▶ Task to carry out
Reproduce the rows below with every occurrence of "GUI agent" replaced by "interface agent", leaving everything else unchanged.

[Dataset entries]
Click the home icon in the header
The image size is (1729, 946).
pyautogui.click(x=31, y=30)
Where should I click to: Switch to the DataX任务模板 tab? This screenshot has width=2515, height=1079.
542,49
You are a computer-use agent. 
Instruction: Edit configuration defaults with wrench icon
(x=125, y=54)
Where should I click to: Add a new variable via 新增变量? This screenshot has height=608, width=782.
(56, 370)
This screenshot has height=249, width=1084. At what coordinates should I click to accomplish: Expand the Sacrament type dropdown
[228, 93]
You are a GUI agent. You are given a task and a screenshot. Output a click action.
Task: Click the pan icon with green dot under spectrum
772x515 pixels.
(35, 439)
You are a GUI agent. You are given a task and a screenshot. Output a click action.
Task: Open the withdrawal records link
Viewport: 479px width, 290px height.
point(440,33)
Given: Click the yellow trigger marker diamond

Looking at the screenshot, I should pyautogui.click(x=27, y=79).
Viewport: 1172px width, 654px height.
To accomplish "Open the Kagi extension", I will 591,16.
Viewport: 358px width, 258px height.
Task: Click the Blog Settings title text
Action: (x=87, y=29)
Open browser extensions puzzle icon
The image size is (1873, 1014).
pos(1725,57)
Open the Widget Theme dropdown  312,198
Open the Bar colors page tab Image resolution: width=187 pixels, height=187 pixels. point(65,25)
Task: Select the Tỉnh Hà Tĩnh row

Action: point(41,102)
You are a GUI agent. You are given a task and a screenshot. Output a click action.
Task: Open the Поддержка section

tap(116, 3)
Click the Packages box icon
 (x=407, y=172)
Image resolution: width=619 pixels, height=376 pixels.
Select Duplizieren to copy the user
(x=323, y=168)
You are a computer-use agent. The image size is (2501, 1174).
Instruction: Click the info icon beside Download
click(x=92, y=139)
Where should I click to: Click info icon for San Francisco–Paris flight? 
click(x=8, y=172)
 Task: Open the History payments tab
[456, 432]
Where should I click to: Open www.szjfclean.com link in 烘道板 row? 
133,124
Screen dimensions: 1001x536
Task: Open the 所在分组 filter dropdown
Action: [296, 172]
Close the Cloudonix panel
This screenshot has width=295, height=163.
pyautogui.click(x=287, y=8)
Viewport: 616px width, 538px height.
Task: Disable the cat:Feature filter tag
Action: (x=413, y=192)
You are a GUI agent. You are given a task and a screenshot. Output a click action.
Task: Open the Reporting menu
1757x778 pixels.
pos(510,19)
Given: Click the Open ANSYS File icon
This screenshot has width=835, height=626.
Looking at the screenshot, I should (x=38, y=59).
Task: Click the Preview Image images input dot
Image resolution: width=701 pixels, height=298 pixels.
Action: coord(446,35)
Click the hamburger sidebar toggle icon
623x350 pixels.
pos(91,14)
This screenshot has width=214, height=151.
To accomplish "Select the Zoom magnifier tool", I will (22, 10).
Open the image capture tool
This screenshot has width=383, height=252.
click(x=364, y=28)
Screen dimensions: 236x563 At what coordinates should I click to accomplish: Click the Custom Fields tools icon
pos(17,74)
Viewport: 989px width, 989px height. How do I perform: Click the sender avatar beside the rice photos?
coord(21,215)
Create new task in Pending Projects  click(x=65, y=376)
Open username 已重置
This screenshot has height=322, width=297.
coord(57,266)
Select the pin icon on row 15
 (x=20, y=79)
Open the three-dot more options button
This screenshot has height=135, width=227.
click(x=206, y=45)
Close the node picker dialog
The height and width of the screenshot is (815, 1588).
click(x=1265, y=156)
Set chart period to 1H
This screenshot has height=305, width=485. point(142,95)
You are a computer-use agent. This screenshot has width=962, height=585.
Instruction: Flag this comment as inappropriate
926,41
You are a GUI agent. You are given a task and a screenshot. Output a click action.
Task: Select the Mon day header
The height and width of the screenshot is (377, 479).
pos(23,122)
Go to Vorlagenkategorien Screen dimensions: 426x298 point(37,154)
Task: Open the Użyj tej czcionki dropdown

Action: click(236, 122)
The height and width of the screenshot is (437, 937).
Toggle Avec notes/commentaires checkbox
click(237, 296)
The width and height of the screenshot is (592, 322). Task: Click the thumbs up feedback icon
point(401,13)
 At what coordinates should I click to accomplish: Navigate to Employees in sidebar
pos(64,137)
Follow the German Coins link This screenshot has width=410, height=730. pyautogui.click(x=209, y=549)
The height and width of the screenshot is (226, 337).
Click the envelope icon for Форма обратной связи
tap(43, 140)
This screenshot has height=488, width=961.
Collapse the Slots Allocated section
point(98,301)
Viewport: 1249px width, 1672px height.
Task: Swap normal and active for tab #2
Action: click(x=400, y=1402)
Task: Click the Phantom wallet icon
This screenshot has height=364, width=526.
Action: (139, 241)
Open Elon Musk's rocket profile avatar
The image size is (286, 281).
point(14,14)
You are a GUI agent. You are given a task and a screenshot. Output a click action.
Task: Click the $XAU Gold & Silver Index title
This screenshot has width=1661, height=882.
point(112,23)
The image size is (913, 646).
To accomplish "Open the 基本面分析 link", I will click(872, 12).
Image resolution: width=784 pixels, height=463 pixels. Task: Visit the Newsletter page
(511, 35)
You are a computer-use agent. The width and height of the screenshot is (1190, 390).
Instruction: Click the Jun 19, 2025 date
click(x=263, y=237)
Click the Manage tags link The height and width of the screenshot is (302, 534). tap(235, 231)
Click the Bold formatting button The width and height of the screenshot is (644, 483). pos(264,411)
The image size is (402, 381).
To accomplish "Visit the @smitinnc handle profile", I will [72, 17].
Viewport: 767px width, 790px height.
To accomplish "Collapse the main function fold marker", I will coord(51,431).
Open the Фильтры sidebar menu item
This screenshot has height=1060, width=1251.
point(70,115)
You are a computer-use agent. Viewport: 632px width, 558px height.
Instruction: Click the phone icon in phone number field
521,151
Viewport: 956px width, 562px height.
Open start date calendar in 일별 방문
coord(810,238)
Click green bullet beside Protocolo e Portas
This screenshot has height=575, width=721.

▶ Exercise output
Click the home icon in the header
The image size is (1729, 946).
pyautogui.click(x=31, y=30)
Where should I click to: Switch to the DataX任务模板 tab? This screenshot has width=2515, height=1079.
542,49
You are a computer-use agent. 
Instruction: Edit configuration defaults with wrench icon
(x=125, y=54)
Where should I click to: Add a new variable via 新增变量? This screenshot has height=608, width=782.
(56, 370)
This screenshot has height=249, width=1084. At what coordinates should I click to accomplish: Expand the Sacrament type dropdown
[228, 93]
You are a interface agent. You are given a task and a screenshot. Output a click action.
Task: Click the pan icon with green dot under spectrum
772x515 pixels.
(35, 439)
You are a interface agent. You are given a task and a screenshot. Output a click action.
Task: Open the withdrawal records link
Viewport: 479px width, 290px height.
point(440,33)
Given: Click the yellow trigger marker diamond

Looking at the screenshot, I should pyautogui.click(x=27, y=79).
Viewport: 1172px width, 654px height.
To accomplish "Open the Kagi extension", I will 591,16.
Viewport: 358px width, 258px height.
Task: Click the Blog Settings title text
Action: (x=87, y=29)
Open browser extensions puzzle icon
The image size is (1873, 1014).
pos(1725,57)
Open the Widget Theme dropdown  312,198
Open the Bar colors page tab Image resolution: width=187 pixels, height=187 pixels. point(65,25)
Task: Select the Tỉnh Hà Tĩnh row

Action: point(41,102)
You are a interface agent. You are given a task and a screenshot. Output a click action.
Task: Open the Поддержка section

tap(116, 3)
Click the Packages box icon
 (x=407, y=172)
Image resolution: width=619 pixels, height=376 pixels.
Select Duplizieren to copy the user
(x=323, y=168)
You are a computer-use agent. The image size is (2501, 1174).
Instruction: Click the info icon beside Download
click(x=92, y=139)
Where should I click to: Click info icon for San Francisco–Paris flight? 
click(x=8, y=172)
 Task: Open the History payments tab
[456, 432]
Where should I click to: Open www.szjfclean.com link in 烘道板 row? 
133,124
Screen dimensions: 1001x536
Task: Open the 所在分组 filter dropdown
Action: [296, 172]
Close the Cloudonix panel
This screenshot has width=295, height=163.
pyautogui.click(x=287, y=8)
Viewport: 616px width, 538px height.
Task: Disable the cat:Feature filter tag
Action: (x=413, y=192)
You are a interface agent. You are given a task and a screenshot. Output a click action.
Task: Open the Reporting menu
1757x778 pixels.
pos(510,19)
Given: Click the Open ANSYS File icon
This screenshot has width=835, height=626.
Looking at the screenshot, I should (x=38, y=59).
Task: Click the Preview Image images input dot
Image resolution: width=701 pixels, height=298 pixels.
Action: coord(446,35)
Click the hamburger sidebar toggle icon
623x350 pixels.
pos(91,14)
This screenshot has width=214, height=151.
To accomplish "Select the Zoom magnifier tool", I will (22, 10).
Open the image capture tool
This screenshot has width=383, height=252.
click(x=364, y=28)
Screen dimensions: 236x563 At what coordinates should I click to accomplish: Click the Custom Fields tools icon
pos(17,74)
Viewport: 989px width, 989px height. How do I perform: Click the sender avatar beside the rice photos?
coord(21,215)
Create new task in Pending Projects  click(x=65, y=376)
Open username 已重置
This screenshot has height=322, width=297.
coord(57,266)
Select the pin icon on row 15
 (x=20, y=79)
Open the three-dot more options button
This screenshot has height=135, width=227.
click(x=206, y=45)
Close the node picker dialog
The height and width of the screenshot is (815, 1588).
click(x=1265, y=156)
Set chart period to 1H
This screenshot has height=305, width=485. point(142,95)
You are a computer-use agent. This screenshot has width=962, height=585.
Instruction: Flag this comment as inappropriate
926,41
You are a interface agent. You are given a task and a screenshot. Output a click action.
Task: Select the Mon day header
The height and width of the screenshot is (377, 479).
pos(23,122)
Go to Vorlagenkategorien Screen dimensions: 426x298 point(37,154)
Task: Open the Użyj tej czcionki dropdown

Action: click(236, 122)
The height and width of the screenshot is (437, 937).
Toggle Avec notes/commentaires checkbox
click(237, 296)
The width and height of the screenshot is (592, 322). Task: Click the thumbs up feedback icon
point(401,13)
 At what coordinates should I click to accomplish: Navigate to Employees in sidebar
pos(64,137)
Follow the German Coins link This screenshot has width=410, height=730. pyautogui.click(x=209, y=549)
The height and width of the screenshot is (226, 337).
Click the envelope icon for Форма обратной связи
tap(43, 140)
This screenshot has height=488, width=961.
Collapse the Slots Allocated section
point(98,301)
Viewport: 1249px width, 1672px height.
Task: Swap normal and active for tab #2
Action: click(x=400, y=1402)
Task: Click the Phantom wallet icon
This screenshot has height=364, width=526.
Action: (139, 241)
Open Elon Musk's rocket profile avatar
The image size is (286, 281).
point(14,14)
You are a interface agent. You are given a task and a screenshot. Output a click action.
Task: Click the $XAU Gold & Silver Index title
This screenshot has width=1661, height=882.
point(112,23)
The image size is (913, 646).
To accomplish "Open the 基本面分析 link", I will click(872, 12).
Image resolution: width=784 pixels, height=463 pixels. Task: Visit the Newsletter page
(511, 35)
You are a computer-use agent. The width and height of the screenshot is (1190, 390).
Instruction: Click the Jun 19, 2025 date
click(x=263, y=237)
Click the Manage tags link The height and width of the screenshot is (302, 534). tap(235, 231)
Click the Bold formatting button The width and height of the screenshot is (644, 483). pos(264,411)
The image size is (402, 381).
To accomplish "Visit the @smitinnc handle profile", I will [72, 17].
Viewport: 767px width, 790px height.
To accomplish "Collapse the main function fold marker", I will coord(51,431).
Open the Фильтры sidebar menu item
This screenshot has height=1060, width=1251.
point(70,115)
You are a computer-use agent. Viewport: 632px width, 558px height.
Instruction: Click the phone icon in phone number field
521,151
Viewport: 956px width, 562px height.
Open start date calendar in 일별 방문
coord(810,238)
Click green bullet beside Protocolo e Portas
This screenshot has height=575, width=721.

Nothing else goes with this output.